Abstract

Yield gap analysis could provide management suggestions to increase crop yields, while the understandings of resource utilization efficiency could help judge the rationality of the management. Based on more than 110 published papers and data from Food and Agriculture Organization (FAO, www.fao.org/faostat) and the Global Yield Gap and Water Productivity Atlas (www.yieldgap.org), this study summarized the concept, quantitative method of yield gap, yield-limiting factors, and resource utilization efficiency of the three major food crops (wheat, maize and rice). Currently, global potential yields of wheat, maize and rice were 7.7, 10.4 and 8.5 t ha–1, respectively.
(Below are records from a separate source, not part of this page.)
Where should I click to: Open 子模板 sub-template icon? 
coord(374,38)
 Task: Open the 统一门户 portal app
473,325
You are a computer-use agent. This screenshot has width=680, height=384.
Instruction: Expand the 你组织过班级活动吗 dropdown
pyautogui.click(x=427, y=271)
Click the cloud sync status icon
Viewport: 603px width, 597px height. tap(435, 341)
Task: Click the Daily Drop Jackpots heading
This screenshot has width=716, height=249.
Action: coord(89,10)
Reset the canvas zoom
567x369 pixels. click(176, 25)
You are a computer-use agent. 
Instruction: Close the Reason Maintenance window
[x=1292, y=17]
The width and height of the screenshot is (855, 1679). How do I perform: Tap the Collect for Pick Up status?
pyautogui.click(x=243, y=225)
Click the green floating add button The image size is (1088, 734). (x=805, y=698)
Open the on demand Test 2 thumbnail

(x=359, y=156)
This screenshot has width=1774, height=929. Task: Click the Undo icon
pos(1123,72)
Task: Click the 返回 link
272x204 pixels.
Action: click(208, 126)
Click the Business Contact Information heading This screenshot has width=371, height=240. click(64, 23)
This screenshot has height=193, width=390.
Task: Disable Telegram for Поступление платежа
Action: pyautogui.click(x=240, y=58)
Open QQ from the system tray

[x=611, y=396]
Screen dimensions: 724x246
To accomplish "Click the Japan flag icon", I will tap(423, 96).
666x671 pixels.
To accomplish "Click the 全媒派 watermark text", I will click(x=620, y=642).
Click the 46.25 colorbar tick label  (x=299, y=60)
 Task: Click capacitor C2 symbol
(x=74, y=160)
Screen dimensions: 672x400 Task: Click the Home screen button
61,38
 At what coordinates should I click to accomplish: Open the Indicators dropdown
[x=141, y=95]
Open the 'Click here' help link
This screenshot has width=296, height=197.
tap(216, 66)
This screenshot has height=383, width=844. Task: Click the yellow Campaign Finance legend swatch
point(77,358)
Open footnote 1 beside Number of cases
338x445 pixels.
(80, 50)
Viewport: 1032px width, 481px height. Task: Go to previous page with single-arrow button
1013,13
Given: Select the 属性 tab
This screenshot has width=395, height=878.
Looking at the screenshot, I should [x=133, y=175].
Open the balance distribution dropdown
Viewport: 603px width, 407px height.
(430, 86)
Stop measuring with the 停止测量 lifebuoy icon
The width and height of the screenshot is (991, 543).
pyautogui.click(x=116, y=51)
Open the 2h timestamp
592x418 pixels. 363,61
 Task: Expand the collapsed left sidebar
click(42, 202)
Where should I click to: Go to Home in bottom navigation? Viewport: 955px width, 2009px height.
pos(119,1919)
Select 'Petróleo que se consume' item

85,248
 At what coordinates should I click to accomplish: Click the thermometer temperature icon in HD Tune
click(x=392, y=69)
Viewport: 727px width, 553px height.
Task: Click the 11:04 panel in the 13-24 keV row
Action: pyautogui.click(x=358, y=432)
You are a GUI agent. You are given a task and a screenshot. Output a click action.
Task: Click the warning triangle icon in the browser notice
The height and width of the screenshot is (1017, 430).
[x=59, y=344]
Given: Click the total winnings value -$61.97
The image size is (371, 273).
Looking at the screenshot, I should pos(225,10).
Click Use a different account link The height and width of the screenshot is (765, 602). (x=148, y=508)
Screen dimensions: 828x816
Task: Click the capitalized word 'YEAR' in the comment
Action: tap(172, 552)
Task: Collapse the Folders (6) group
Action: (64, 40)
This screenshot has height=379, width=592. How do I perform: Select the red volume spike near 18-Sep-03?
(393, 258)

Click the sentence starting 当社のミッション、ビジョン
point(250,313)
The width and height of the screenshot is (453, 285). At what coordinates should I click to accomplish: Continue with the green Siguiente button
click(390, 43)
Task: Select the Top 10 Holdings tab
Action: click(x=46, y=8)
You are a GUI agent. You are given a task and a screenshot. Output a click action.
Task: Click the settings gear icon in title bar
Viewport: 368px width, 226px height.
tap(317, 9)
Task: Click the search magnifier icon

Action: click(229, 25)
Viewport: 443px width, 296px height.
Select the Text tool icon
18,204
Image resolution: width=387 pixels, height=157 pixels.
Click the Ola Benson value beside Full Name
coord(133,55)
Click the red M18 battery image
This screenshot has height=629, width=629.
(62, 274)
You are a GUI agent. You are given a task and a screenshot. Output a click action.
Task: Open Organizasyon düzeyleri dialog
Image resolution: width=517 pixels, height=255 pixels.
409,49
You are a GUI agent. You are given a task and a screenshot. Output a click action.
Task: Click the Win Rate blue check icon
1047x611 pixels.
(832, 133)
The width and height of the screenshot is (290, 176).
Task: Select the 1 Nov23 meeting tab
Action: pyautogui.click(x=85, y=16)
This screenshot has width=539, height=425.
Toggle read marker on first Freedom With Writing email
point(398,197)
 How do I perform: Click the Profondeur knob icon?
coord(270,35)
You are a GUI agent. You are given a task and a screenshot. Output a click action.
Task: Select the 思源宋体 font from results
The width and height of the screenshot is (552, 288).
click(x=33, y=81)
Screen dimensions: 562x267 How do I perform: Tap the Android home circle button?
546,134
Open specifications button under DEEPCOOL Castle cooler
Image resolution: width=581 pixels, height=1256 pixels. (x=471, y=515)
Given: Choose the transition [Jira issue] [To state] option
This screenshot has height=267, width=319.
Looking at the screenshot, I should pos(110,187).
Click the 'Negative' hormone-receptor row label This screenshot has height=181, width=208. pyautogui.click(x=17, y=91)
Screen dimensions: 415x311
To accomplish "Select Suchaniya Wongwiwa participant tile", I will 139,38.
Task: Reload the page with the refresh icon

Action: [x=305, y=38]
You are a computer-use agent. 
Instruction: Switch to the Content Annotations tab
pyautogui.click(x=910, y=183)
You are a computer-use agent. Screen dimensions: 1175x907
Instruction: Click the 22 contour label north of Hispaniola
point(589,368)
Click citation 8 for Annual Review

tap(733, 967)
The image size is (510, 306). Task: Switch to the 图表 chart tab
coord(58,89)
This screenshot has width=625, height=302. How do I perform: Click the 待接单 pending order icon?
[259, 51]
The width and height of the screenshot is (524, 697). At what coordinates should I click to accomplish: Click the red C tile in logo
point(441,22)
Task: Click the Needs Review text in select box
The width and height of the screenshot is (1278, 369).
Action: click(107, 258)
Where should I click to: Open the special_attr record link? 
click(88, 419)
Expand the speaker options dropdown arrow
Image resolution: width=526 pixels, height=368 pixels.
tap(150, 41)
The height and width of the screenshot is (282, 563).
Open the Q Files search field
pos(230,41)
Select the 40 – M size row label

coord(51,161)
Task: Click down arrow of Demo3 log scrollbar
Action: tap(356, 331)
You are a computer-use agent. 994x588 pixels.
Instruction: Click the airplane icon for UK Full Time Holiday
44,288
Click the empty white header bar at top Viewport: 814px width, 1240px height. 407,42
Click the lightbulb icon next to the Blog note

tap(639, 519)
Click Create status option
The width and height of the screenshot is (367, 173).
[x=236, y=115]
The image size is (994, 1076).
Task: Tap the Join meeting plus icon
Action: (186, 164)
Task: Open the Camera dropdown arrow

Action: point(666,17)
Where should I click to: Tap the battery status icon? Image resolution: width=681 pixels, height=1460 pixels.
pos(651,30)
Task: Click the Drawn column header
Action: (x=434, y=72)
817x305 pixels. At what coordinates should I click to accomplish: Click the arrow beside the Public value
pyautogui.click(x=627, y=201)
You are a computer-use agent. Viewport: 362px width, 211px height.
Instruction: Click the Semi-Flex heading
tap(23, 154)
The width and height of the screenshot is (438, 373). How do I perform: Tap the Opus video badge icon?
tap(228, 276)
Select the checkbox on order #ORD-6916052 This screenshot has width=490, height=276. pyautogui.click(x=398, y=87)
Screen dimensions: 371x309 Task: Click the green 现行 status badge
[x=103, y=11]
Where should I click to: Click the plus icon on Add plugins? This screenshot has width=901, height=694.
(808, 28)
However, actual yields of wheat, maize and rice were just 4.1, 5.5 and 4.0 t ha–1, respectively. Climate, nutrients, moisture, crop varieties, planting dates, and socioeconomic conditions are the most mentioned yield-limiting factors. In terms of resource utilization, nitrogen utilization, water utilization, and radiation utilization efficiencies are still not optimal, and this review has summarized the main improvement measures. The current research focuses on quantitative potential yield and yield gap, with a rough explanation of yield-limiting factors. Subsequent research should use remote sensing data to improve the accuracy of the regional scale and use machine learning to quantify the role of yield-limiting factors in yield gaps and the impact of change crop management on resource utilization efficiency, so as to propose reasonable and effective measures to close yield gaps.